#### SELECTED TEXT:
______
Sunday, March 28, 2010
My apartment is located close to an air field. This is problematic for me as I am unreasonably afraid of airplanes and almost everything about them. Recently, local air men have taken it upon themselves to fly over my frail sleeping body in odd hours of the night, which of course leads me to wake up screaming and hysterically calling my husband to tell him that I am going to hide in the closet until the worst of the attack is over. There is nothing worse that waking up believing that the horrible roar you just heard was a bomber scoping out the area and about to make another pass to drop large explosive devices on your head. I have a theory that the planes that fly over my town are actually the enemy (which one I am not sure) and they are just desensitizing us to the noises of their airplanes so that when the time comes that they are actually going to bomb us, we will be docile.
In an other semi-related thought, I cant help but feel waves of dread wash over me whenever I hear one of those evil air machines. I perk my ears whenever I hear the faintest sound of a plane engine, and I prepare myself for the inescapable doom it is sure to bring. All of the doomsday and end of the world fuss has finally reached my brain and is telling me that some catastrophic event is sure to take place any minute now, and I will definitely die. My husband says "People have thought the world would end for centuries now, everyone thought that their generation would be the last." A somewhat valid point, but it doesn't clear up all of my concerns. I look at it like the boy who cried wolf. Sure, the first couple times the boy was just having laugh, but in the end there really was a wolf and everyone died.
I am constantly having dreams that I am watching a large bomb go off and running futilely for my life. Or dreams about the world being blown to pieces and I cant to do anything to stop it. Or the moon being much too large in a blood red sky filled with stars I shouldn't be able to see. Bad sky dreams. Hiding in a cellar dreams. Watching my family starve and die slowly.
I play out nightmarish scenarios in my head, preparing myself for that inevitable day. I add up how long I could last in my apartment if I was cut off, when I would have to start to eat my aquarium fish. What I would defend myself with if mobs ran through the city looting. I know a lot of people who would just off themselves if came right down to it, and I know that I would be able to do that. I can only hope that, if any of my dreams come true, I will be one of the first to go.
Now apart from this telling me that I probably need to have many hours of therapy, it also says that I may watch too much TV.
______
#### SOURCE DATA:
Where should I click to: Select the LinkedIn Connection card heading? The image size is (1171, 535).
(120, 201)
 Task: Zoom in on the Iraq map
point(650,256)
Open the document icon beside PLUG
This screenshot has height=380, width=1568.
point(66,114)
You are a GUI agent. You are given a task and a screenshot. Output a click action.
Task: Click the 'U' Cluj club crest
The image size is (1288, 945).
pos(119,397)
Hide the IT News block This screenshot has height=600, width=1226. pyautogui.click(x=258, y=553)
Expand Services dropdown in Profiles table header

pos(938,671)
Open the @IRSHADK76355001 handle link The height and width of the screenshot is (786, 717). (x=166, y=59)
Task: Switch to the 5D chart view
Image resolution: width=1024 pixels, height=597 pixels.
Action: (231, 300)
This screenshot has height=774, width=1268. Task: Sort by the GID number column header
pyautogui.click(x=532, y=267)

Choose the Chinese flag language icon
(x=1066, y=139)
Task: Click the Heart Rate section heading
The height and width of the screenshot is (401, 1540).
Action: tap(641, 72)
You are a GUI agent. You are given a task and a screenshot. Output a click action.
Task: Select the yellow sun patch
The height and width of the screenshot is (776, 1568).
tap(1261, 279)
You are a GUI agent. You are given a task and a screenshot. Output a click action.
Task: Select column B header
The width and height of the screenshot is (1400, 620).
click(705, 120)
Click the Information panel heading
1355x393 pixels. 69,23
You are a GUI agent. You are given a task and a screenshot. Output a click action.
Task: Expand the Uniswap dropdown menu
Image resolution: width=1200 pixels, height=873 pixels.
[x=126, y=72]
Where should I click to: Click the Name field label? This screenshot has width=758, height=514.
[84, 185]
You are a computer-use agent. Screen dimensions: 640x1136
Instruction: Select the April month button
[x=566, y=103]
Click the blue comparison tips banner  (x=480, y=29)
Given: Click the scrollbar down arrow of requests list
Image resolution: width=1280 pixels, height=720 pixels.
______
#### EXERCISE REQUIREMENTS:
Reproduce the passage of the blog post about fear of airplanes from "I play out nightmarish" up to and including "too much TV.", word for word.

#### YOUR SOLUTION:
I play out nightmarish scenarios in my head, preparing myself for that inevitable day. I add up how long I could last in my apartment if I was cut off, when I would have to start to eat my aquarium fish. What I would defend myself with if mobs ran through the city looting. I know a lot of people who would just off themselves if came right down to it, and I know that I would be able to do that. I can only hope that, if any of my dreams come true, I will be one of the first to go.
Now apart from this telling me that I probably need to have many hours of therapy, it also says that I may watch too much TV.